In other words, concludes legal analyst Nick Sibilla, “the Supreme Court has effectively created a new legal immunity for cops accused of infringing on the Fifth Amendment’s protection against self-incrimination.”
Why is this important?
In totality, the rights enshrined in the Fifth Amendment speak to the Founders’ determination to protect the rights of the individual against a government with a natural inclination towards corruption, tyranny and thuggery.
The Founders were especially concerned with balancing the scales of justice in such a way that the innocent and the accused were not railroaded and browbeaten by government agents into coerced confessions, false convictions, or sham trials.
Indeed, so determined were the Founders to safeguard the rights of the innocent, even if it meant allowing a guilty person to go free, that Benjamin Franklin insisted, “It is better a hundred guilty persons should escape than one innocent person should suffer.”
Two hundred-plus years later, the Supreme Court (aided and abetted by the police state, Congress and Corporate America) has flipped that longstanding presumption of innocence on its head.
In our present suspect society, “we the people” are all presumed guilty until proven innocent.

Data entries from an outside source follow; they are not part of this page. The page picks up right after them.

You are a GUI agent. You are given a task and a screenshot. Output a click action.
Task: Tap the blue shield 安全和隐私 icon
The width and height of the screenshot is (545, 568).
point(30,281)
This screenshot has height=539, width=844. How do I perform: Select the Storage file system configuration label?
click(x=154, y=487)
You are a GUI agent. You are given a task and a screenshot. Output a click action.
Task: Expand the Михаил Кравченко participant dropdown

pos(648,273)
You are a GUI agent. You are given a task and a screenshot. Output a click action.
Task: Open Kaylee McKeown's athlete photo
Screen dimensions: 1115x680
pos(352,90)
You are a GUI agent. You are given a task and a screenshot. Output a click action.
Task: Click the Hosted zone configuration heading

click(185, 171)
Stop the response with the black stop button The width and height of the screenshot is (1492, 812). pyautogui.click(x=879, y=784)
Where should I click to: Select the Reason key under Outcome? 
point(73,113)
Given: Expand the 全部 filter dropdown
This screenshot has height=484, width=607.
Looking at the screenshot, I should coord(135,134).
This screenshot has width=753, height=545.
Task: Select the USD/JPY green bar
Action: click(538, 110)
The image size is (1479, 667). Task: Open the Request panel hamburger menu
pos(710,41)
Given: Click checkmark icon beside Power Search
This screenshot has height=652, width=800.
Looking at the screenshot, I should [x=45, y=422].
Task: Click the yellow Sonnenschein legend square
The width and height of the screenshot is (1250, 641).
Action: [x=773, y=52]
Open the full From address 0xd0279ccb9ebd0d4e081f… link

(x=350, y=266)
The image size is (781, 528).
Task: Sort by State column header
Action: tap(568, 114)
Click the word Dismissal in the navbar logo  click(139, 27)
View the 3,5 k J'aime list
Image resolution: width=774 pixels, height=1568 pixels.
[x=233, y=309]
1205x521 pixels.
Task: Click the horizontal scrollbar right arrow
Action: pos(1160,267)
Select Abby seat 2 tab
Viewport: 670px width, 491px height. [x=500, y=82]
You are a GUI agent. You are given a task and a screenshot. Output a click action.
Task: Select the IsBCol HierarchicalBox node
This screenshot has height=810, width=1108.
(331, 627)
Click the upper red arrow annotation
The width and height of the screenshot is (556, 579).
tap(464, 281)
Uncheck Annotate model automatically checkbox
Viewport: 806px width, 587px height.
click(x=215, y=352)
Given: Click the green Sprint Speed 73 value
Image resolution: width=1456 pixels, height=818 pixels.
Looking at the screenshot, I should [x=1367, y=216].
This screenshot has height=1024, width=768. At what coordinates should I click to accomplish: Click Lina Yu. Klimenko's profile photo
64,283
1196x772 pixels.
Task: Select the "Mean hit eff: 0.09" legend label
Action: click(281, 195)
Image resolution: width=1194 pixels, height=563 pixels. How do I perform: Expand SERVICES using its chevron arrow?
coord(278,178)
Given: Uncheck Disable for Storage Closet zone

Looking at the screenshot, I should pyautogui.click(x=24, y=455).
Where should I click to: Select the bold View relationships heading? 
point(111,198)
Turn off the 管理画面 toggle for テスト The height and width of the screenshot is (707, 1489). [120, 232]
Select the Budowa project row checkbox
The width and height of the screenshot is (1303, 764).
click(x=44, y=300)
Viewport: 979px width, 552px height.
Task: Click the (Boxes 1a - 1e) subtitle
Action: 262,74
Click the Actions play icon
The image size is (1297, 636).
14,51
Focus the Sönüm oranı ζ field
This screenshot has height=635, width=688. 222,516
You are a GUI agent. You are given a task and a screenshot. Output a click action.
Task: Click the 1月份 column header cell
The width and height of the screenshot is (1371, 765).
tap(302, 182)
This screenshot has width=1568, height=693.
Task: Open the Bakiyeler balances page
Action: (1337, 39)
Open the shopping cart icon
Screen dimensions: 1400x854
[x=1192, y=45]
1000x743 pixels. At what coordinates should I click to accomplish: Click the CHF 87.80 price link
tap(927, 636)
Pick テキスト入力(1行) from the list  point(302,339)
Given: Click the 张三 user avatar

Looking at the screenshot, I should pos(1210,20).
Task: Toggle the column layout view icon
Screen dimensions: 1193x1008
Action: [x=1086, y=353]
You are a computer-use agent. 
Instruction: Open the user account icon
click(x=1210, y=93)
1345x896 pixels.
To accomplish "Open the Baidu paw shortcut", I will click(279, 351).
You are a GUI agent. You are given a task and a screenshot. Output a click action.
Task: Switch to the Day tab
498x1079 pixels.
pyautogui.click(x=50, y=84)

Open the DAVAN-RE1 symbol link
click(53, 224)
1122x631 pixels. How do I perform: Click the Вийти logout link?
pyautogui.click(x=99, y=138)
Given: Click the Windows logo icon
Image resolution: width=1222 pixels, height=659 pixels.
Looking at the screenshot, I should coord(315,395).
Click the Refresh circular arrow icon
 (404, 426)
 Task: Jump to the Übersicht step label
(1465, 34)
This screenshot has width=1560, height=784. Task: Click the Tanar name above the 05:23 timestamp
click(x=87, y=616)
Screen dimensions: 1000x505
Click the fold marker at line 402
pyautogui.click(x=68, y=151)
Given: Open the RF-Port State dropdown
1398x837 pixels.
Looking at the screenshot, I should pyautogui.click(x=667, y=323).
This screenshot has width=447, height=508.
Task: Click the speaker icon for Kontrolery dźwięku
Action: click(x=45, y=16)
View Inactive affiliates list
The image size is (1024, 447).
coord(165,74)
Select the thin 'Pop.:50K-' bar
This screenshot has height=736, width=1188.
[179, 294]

With the Vega ruling, we have even fewer defenses for warding off government chicanery, abuse, threats and entrapment.
To be clear, the Supreme Court is not saying that we don’t have the right to remain silent when in police custody. It’s merely saying that we can’t sue the police for violating that right.
It’s a subtle difference but a significant one that could well encourage police to engage in the very sort of egregious misconduct at the heart of the Vega case: in which a police officer investigating a sexual assault isolated a suspect in a small, windowless room; refused him access to a lawyer or work colleagues; accused him of molesting a female patient; threatened him with violence; implied that he and his family would be deported; and terrorized him into signing a false confession dictated by the cop.